In the earlier post, the QCGB has two sets of selectable gears, the A, B, C set and the I, II, III set.
The final ratio through the whole gear box is the two selected part ratios multiplied together.
For example:
BIII = 1 can also be written as B * III = 1
If you change only the ABC part of the QCGB from B to A , and keep the I,II,III part the same, then the change in the output ratio will be the same as the A/B ratio.
If the A/B ratio is 0.4,
then for AIII
A*III = A / B * B * III {multiply the equation by B / B which equals 1}
= (B*III ratio * A/B ratio) = 1 * 0.4 = 0.4 ......{the B cancels out in the equation to give A*III = 0.4}
Similarly, if you change only the I,II,III part of the QCGB from III to I, and keep the A, B, C part the same, the the change in the output ratio will be the same as the I/III ratio.
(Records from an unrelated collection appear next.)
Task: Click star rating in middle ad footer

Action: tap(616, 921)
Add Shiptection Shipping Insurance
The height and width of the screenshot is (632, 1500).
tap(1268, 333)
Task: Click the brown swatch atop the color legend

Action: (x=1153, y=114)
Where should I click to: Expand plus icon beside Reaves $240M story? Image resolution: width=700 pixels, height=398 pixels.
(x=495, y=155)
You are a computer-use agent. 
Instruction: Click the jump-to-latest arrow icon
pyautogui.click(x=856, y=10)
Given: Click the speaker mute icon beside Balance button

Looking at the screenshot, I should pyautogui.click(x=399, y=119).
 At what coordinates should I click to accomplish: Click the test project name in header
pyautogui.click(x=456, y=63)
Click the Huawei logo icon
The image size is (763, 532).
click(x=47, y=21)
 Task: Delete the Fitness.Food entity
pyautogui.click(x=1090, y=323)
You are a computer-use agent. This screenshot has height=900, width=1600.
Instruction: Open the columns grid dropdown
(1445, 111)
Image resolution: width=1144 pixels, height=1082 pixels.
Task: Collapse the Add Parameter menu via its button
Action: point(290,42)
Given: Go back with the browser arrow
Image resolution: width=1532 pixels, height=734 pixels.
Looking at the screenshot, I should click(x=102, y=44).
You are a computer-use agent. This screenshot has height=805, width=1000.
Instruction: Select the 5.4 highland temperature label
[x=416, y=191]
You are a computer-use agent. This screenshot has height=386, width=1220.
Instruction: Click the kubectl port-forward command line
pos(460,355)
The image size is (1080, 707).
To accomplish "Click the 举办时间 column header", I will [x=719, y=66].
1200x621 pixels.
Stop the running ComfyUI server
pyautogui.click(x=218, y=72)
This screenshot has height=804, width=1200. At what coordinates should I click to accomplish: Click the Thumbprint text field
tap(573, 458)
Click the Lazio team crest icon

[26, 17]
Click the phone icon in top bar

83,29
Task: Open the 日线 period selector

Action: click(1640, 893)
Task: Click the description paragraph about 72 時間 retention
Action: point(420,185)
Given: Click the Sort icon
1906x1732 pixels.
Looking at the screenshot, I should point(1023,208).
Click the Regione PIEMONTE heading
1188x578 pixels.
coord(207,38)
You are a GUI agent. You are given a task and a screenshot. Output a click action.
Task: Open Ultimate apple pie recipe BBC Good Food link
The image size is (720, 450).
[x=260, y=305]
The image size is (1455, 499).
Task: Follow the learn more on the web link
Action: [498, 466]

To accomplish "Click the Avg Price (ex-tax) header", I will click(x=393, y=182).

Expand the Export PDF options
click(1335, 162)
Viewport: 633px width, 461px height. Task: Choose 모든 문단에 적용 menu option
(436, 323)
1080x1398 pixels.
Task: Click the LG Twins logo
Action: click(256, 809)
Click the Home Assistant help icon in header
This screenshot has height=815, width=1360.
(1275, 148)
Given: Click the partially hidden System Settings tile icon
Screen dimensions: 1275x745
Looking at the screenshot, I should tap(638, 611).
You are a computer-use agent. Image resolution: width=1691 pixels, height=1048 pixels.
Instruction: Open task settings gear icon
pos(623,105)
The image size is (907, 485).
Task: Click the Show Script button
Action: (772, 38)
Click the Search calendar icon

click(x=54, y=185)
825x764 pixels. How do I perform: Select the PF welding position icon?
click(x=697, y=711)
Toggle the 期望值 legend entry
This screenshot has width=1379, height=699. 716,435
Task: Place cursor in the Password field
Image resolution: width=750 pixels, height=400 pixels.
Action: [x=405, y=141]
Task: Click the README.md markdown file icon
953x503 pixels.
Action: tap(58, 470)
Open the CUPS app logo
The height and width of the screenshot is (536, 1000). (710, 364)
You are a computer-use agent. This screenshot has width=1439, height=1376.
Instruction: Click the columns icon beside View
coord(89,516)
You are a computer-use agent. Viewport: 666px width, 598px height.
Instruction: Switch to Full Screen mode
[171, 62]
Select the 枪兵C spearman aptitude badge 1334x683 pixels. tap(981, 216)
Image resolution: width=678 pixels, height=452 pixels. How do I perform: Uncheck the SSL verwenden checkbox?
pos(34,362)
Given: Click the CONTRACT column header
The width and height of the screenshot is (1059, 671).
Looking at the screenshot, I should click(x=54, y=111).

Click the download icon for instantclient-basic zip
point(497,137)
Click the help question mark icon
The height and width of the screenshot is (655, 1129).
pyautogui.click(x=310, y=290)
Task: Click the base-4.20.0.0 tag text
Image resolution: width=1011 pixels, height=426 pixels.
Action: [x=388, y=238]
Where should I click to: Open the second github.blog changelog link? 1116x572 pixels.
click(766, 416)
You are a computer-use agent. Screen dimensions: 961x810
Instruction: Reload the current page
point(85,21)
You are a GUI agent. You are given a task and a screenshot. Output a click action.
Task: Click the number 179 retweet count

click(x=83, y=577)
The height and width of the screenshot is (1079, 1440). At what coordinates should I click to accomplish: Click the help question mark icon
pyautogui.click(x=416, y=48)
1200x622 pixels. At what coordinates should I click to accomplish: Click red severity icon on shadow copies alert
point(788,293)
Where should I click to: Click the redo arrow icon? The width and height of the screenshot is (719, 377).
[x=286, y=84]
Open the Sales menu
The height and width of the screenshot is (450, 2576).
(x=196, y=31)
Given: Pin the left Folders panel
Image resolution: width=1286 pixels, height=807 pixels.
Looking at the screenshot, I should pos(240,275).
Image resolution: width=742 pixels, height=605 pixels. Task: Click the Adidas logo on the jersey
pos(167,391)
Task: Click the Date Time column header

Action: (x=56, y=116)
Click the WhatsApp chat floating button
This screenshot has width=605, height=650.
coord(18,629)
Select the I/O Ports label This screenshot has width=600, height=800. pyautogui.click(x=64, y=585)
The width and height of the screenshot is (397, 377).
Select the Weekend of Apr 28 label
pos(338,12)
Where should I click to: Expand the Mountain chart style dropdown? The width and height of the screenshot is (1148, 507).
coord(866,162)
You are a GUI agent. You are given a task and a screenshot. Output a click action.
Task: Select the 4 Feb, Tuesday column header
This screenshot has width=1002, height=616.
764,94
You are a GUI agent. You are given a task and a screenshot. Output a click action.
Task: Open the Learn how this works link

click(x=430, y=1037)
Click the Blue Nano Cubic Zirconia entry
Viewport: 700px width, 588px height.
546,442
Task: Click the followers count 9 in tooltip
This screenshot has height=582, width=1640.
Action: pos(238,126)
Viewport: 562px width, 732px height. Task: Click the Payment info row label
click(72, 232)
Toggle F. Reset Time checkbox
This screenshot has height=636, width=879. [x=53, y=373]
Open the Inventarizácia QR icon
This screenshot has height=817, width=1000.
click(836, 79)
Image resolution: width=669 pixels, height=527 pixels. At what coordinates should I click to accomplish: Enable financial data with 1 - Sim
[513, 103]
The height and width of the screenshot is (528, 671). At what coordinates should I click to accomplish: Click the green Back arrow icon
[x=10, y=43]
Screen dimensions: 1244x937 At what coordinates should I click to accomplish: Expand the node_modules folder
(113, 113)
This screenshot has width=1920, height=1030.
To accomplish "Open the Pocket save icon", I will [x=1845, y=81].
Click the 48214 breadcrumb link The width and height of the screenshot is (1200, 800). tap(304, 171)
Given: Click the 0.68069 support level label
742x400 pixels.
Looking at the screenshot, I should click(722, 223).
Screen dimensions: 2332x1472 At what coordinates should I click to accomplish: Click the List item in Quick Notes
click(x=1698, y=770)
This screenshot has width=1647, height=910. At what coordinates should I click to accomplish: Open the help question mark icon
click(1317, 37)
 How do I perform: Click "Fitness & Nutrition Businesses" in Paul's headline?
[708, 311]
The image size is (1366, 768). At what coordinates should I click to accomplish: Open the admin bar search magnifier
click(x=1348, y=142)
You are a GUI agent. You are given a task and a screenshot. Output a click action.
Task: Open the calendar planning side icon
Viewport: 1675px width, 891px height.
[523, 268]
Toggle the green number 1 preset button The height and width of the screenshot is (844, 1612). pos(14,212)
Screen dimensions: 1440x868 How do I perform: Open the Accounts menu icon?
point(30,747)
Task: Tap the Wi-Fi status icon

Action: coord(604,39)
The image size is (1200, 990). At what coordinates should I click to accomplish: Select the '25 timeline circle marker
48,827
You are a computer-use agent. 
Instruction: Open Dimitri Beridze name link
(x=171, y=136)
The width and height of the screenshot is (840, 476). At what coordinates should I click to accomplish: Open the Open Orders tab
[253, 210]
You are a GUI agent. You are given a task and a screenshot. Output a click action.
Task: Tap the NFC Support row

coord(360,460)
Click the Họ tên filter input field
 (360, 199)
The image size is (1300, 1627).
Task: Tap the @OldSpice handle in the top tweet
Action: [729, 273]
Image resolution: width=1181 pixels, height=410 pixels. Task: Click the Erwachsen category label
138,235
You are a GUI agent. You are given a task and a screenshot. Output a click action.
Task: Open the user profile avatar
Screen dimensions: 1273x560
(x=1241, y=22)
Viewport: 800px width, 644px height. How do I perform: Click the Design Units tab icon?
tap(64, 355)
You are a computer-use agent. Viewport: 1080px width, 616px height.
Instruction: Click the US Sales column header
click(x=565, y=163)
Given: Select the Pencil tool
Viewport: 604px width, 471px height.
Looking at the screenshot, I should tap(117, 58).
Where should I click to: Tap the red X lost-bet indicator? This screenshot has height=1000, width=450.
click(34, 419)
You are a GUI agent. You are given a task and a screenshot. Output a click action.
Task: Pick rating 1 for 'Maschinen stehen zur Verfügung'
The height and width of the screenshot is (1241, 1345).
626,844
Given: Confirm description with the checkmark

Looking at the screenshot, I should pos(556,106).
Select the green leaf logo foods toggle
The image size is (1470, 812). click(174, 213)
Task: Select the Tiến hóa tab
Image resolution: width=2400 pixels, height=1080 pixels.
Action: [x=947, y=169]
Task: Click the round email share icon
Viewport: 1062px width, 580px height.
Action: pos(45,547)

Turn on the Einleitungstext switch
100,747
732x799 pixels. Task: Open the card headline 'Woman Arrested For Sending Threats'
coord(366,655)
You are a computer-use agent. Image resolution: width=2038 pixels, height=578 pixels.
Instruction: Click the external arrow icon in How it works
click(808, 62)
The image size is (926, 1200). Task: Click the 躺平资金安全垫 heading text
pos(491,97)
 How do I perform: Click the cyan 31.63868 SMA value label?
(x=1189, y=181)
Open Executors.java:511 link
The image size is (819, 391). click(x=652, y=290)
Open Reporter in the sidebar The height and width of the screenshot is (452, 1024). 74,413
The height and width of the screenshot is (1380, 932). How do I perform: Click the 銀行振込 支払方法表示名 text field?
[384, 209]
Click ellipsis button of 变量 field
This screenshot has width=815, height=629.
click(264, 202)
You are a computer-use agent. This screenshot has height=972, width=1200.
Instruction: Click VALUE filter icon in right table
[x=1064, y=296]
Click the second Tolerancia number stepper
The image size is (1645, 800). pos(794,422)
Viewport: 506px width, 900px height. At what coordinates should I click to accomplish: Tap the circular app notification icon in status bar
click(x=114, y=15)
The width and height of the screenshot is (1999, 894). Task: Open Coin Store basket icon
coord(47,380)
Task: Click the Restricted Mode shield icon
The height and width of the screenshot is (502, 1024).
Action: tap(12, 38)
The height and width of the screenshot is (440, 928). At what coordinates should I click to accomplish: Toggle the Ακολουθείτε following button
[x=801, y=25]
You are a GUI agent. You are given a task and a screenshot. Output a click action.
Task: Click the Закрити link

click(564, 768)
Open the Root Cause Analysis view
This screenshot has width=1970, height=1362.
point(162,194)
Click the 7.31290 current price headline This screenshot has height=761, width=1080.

If the I/III ratio is 0.7 and AIII = 0.4 {from above}
then for AI
A*I = A * III * I / III {multiply the equation by III / III which equals 1}
= (A*III ratio * I/III ratio) = 0.4 * 0.7 = 0.28 ......{the III cancels out in the equation to give A*I = 0.28}
The above numbers are relative to one another, the actual QCGB ratios (output speed /input speed) are listed below:
BIII = 2.5
AIII = 1
BI = 1.75
BII = 1
CIII = 1.25
AI = 0.7
AII = 0.4
CI = 0.875
CII = 0.5
I hope this has not muddied the workings further....
Andrew.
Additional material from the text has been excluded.